Re: Theme editing How-To

Post by wiz »

Hey Barry, have a warm welcome to the community!

Is this something you've meant? https://github.com/robiso/wondercms/wik ... easy-steps

There's only a few tags to edit into any theme to make WonderCMS compatible with any theme.
It also only takes editing 1 file (theme.php) and it's style.css file for styling.

Appalbarry
Posts: 11
Joined: Mon Jul 04, 2022 5:02 pm

Re: Theme editing How-To

Post by Appalbarry »

Yes, I'd seen that, and it's great, but as is always the case assumes a certain level of prior knowledge.
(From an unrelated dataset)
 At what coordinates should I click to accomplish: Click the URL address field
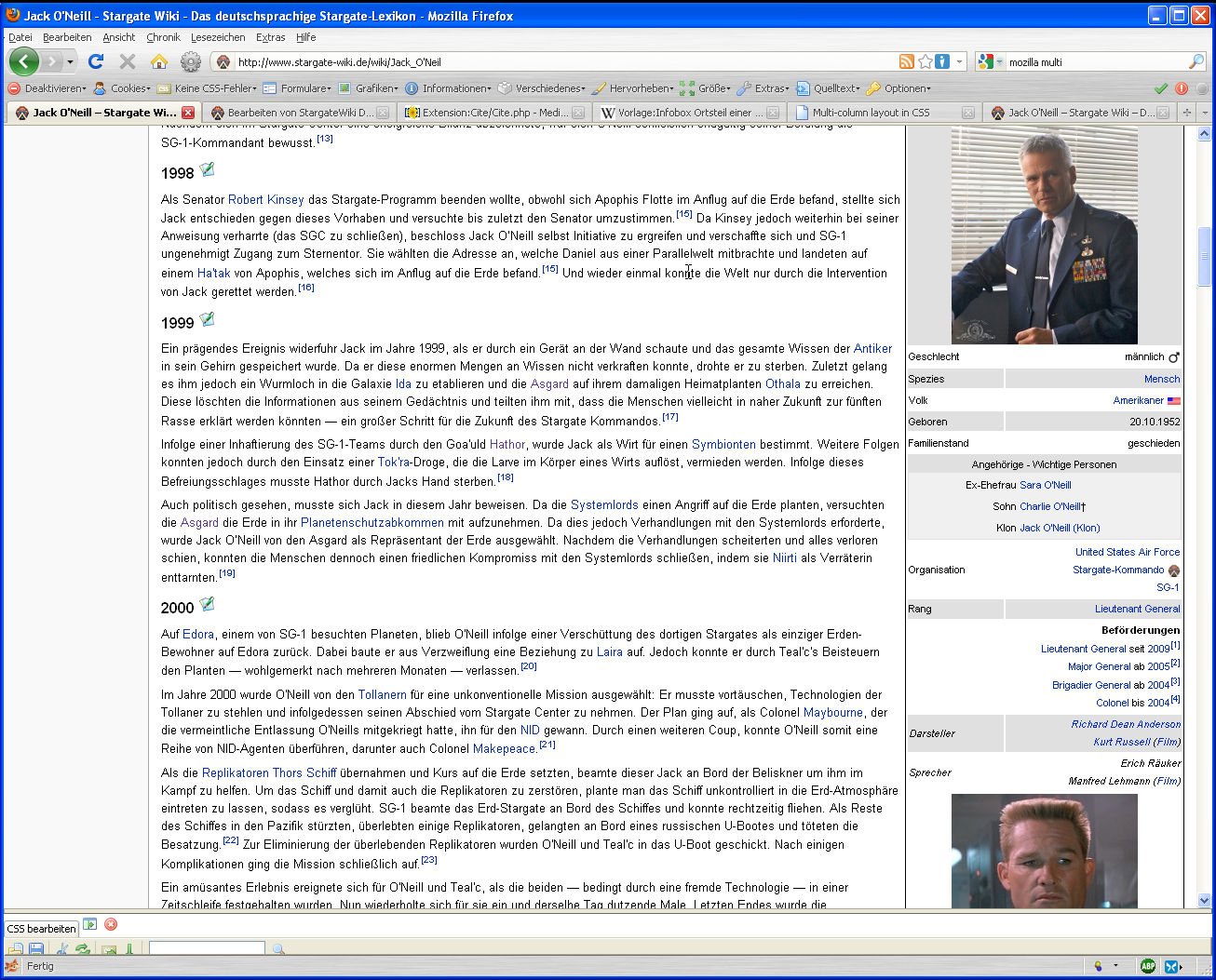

Admittedly not as bad as MAN pages thirty years ago, but still.

In digging through the remarkably minimal number of files in Wonder it really does keep things very simple.

Now if I can just understand why it randomly changes text formatting when stuff is pasted in (plain text) and why I can't CTRL-A to select all and then apply a formatting change to a full page of text.....

OneManLaptop
Developer
Posts: 68
Joined: Tue Mar 16, 2021 3:29 pm

Re: Theme editing How-To

Post by OneManLaptop »

Hey Appalbarry, yeah, WCMS gets very much out of your way in terms of templating. Just out of curiosity, what drove you away from Wordpress? I've largely avoided the platform myself because there just seem to be too many moving parts for my liking but I'd be curious to read your first hand experience.

Appalbarry
Posts: 11
Joined: Mon Jul 04, 2022 5:02 pm

Re: Theme editing How-To

Post by Appalbarry »

Short answer, I've used WordPress off and on since it was the cool new thing. Since then it just seems to get bigger, more complex, and more laden down with features and doo-dads that I neither need nor want. I date back to writing pre-HTTPS pages in notepad, with detours as an ace in Dreamweaver, and via Joomla, Drupal, Substack and lately WIX (YUCK!).
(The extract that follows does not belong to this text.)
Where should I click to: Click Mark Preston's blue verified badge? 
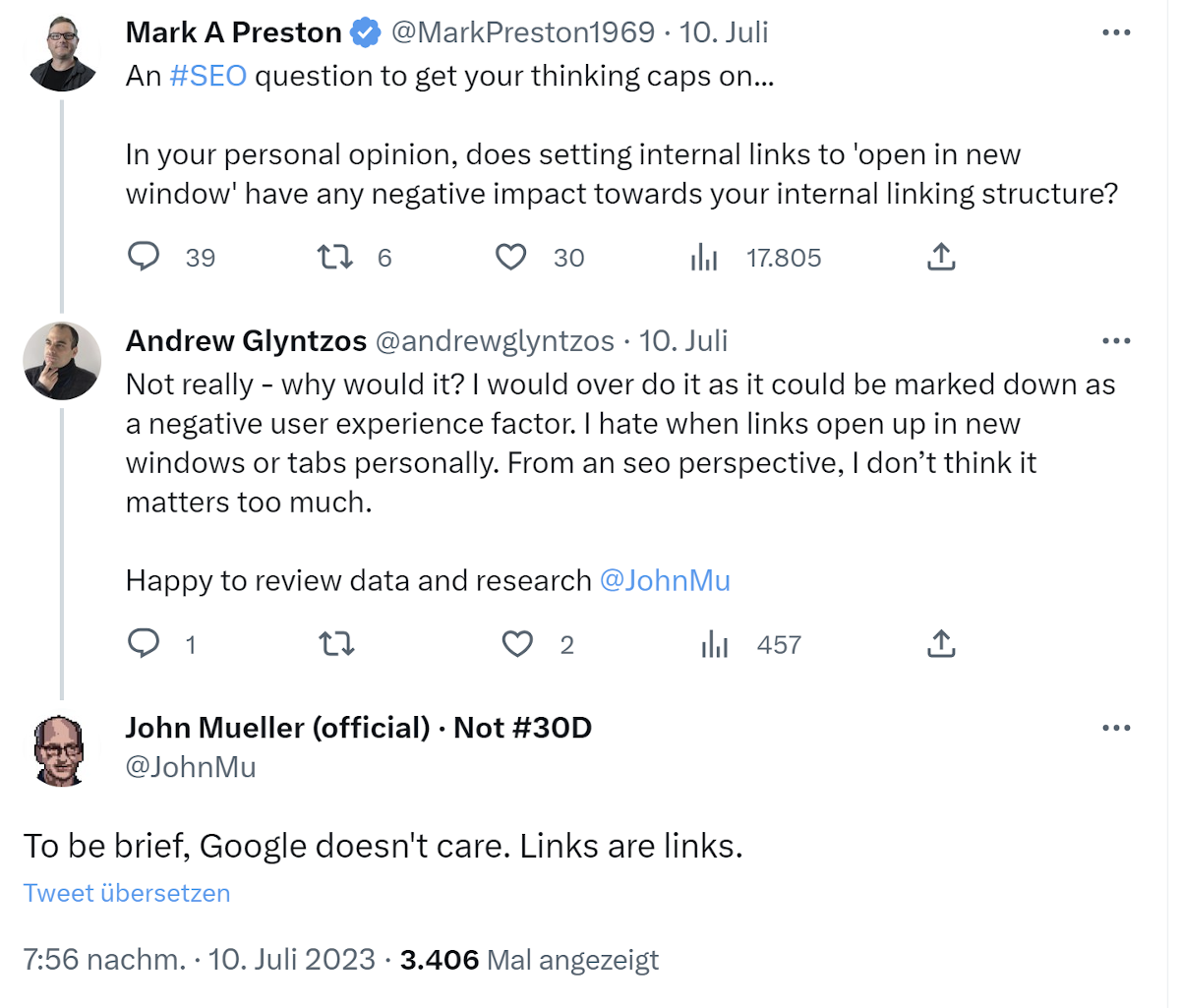[364, 31]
These days our website needs are decidedly small. Pretty much static and infrequently updated. Plus my partner although very tech savvy, can't be bothered to learn something new and complex.
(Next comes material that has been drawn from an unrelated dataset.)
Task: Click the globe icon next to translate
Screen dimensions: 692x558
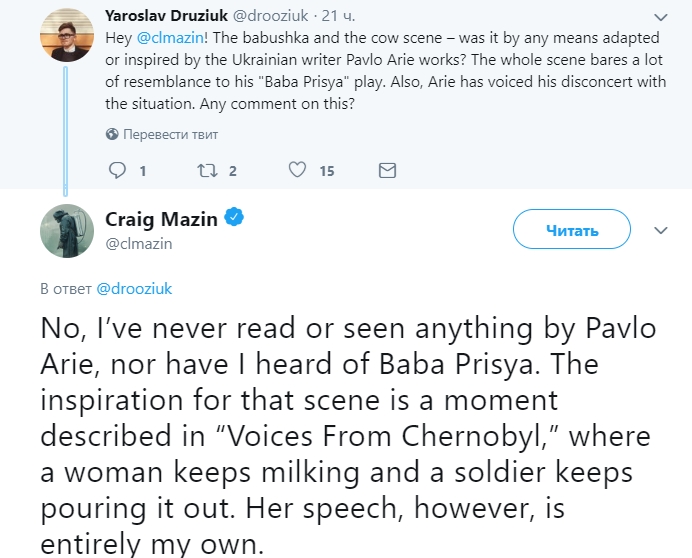Action: tap(112, 134)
My PC runs Mint Linux, which stays unchanged year after year, and I like that. More and more I'm moving everything away from Google and such and into places where we control everything.

I like Wonder lot, and once I find a couple of clear days I'm sure I'll have the details under control.

NorfolkGreg
Posts: 87
Joined: Wed Sep 01, 2021 7:50 am

Re: Theme editing How-To

Post by NorfolkGreg »

I know this is late in the day, but it may help others who come later...
Appalbarry wrote:
Tue Jul 05, 2022 7:02 am
Now if I can just understand why it randomly changes text formatting when stuff is pasted in (plain text) and why I can't CTRL-A to select all and then apply a formatting change to a full page of text.....
I'm guessing you're using the Summernote editor working in WYSIWYG mode.

The trouble with that is that you can't tell exactly where what you paste will be inserted. You can't see the HTML tags and know between which your text will go. This is particularly true where they are multiple sets of nested tags, such as tables. Things get worse if the page has been edited extensively. A page can be full of redundant tags where text has been deleted, but the tags surrounding it remains, but invisible when in WYSIWYG mode.

In the ideal word, you'd only paste text into a page when in code view so you can know exactly where it is going (but that also assumes you have some understanding of how the tags surrounding the point where you are pasting content will affect its styling when sent to a browser).

Similarly with CTRL-Aing an entire document, whether in code view or WYSIWYG mode. All you can edit are the HTML tags and their contents. The editor has no access to the styling information held in the style,css file and can't edit it. Also, bear in mind that even if you do manage to wrap the entire document in a legal tag, the styling applied to tags nested within another pair of tags will over-ride the styling of the outer tags. In short, you need to set aside all your word processing concepts when web editing.

Unlike a word processing document, you work with a plain text file that includes tags that define where heading, paragraphs, lists, list items, tables, table rows, tables cells, links, and much more, start and finish. There's a seperate file that tells the browser how those tags should be displayed on the current site. It's a separate file as it's referenced by all pages on the site to ensure a constant appearance across the whole site.